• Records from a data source
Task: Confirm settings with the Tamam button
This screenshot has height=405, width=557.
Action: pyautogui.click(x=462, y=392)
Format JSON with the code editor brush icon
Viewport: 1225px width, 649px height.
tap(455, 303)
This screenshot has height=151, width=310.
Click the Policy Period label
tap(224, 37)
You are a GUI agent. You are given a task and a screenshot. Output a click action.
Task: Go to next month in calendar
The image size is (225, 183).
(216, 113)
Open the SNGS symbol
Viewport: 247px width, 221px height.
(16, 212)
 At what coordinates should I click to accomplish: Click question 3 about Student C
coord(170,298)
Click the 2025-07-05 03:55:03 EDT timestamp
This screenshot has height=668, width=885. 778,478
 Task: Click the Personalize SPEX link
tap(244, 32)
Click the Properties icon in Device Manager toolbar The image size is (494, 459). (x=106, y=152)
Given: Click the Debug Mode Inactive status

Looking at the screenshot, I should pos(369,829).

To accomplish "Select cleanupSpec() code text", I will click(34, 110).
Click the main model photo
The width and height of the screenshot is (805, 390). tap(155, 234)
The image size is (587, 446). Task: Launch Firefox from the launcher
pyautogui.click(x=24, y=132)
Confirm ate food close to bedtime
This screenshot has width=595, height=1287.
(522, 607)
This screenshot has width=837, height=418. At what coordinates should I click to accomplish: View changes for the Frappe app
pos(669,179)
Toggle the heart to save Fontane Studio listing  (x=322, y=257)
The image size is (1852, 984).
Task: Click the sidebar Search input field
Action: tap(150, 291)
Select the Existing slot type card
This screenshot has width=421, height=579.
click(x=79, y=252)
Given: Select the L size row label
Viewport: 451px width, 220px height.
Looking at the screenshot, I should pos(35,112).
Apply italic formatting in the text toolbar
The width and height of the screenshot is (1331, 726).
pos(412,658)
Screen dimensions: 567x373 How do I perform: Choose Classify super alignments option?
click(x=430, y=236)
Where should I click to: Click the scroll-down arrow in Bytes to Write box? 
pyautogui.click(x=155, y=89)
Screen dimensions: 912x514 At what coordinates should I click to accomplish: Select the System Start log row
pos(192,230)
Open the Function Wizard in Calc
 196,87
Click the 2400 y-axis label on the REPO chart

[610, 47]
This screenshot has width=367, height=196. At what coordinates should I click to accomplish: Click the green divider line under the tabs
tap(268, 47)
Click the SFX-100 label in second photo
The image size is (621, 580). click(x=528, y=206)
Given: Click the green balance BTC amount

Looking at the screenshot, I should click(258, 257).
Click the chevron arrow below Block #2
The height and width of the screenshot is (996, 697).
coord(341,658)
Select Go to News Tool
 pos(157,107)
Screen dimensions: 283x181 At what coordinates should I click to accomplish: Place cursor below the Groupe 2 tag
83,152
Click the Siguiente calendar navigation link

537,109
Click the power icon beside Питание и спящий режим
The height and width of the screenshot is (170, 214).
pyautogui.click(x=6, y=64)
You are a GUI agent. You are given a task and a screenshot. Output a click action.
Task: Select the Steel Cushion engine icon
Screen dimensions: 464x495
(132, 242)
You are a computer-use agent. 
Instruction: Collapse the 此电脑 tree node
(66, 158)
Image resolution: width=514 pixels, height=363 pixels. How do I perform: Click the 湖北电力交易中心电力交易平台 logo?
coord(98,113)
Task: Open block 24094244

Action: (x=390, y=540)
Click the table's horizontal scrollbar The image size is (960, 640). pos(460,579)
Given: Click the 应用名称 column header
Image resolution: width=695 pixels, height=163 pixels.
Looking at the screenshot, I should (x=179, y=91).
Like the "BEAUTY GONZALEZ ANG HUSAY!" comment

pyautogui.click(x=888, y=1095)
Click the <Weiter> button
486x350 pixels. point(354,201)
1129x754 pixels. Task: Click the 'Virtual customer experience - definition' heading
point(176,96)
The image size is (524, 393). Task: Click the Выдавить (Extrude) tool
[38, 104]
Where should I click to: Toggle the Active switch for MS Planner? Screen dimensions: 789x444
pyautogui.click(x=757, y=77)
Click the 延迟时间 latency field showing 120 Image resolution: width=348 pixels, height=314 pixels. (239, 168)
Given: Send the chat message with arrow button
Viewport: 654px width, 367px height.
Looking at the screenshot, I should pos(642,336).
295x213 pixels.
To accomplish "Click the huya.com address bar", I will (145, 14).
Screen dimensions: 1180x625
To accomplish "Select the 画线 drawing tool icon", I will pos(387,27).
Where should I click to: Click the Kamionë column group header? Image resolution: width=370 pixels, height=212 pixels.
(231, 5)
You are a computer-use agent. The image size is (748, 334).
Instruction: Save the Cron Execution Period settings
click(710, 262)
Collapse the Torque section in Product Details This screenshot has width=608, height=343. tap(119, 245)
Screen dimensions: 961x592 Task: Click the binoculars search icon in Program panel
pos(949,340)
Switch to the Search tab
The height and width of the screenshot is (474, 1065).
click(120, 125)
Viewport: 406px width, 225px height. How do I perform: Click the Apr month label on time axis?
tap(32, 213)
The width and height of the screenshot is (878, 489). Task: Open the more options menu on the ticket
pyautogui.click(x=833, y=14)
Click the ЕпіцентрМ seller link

• WHAT TO DO
The answer must be exactly the lines from the one containing "Given: Click the 应用名称 column header" through the final line of the data, both ends included, and nothing else.

• ANSWER SECTION
Given: Click the 应用名称 column header
Image resolution: width=695 pixels, height=163 pixels.
Looking at the screenshot, I should (x=179, y=91).
Like the "BEAUTY GONZALEZ ANG HUSAY!" comment

pyautogui.click(x=888, y=1095)
Click the <Weiter> button
486x350 pixels. point(354,201)
1129x754 pixels. Task: Click the 'Virtual customer experience - definition' heading
point(176,96)
The image size is (524, 393). Task: Click the Выдавить (Extrude) tool
[38, 104]
Where should I click to: Toggle the Active switch for MS Planner? Screen dimensions: 789x444
pyautogui.click(x=757, y=77)
Click the 延迟时间 latency field showing 120 Image resolution: width=348 pixels, height=314 pixels. (239, 168)
Given: Send the chat message with arrow button
Viewport: 654px width, 367px height.
Looking at the screenshot, I should pos(642,336).
295x213 pixels.
To accomplish "Click the huya.com address bar", I will (145, 14).
Screen dimensions: 1180x625
To accomplish "Select the 画线 drawing tool icon", I will pos(387,27).
Where should I click to: Click the Kamionë column group header? Image resolution: width=370 pixels, height=212 pixels.
(231, 5)
You are a computer-use agent. The image size is (748, 334).
Instruction: Save the Cron Execution Period settings
click(710, 262)
Collapse the Torque section in Product Details This screenshot has width=608, height=343. tap(119, 245)
Screen dimensions: 961x592 Task: Click the binoculars search icon in Program panel
pos(949,340)
Switch to the Search tab
The height and width of the screenshot is (474, 1065).
click(120, 125)
Viewport: 406px width, 225px height. How do I perform: Click the Apr month label on time axis?
tap(32, 213)
The width and height of the screenshot is (878, 489). Task: Open the more options menu on the ticket
pyautogui.click(x=833, y=14)
Click the ЕпіцентрМ seller link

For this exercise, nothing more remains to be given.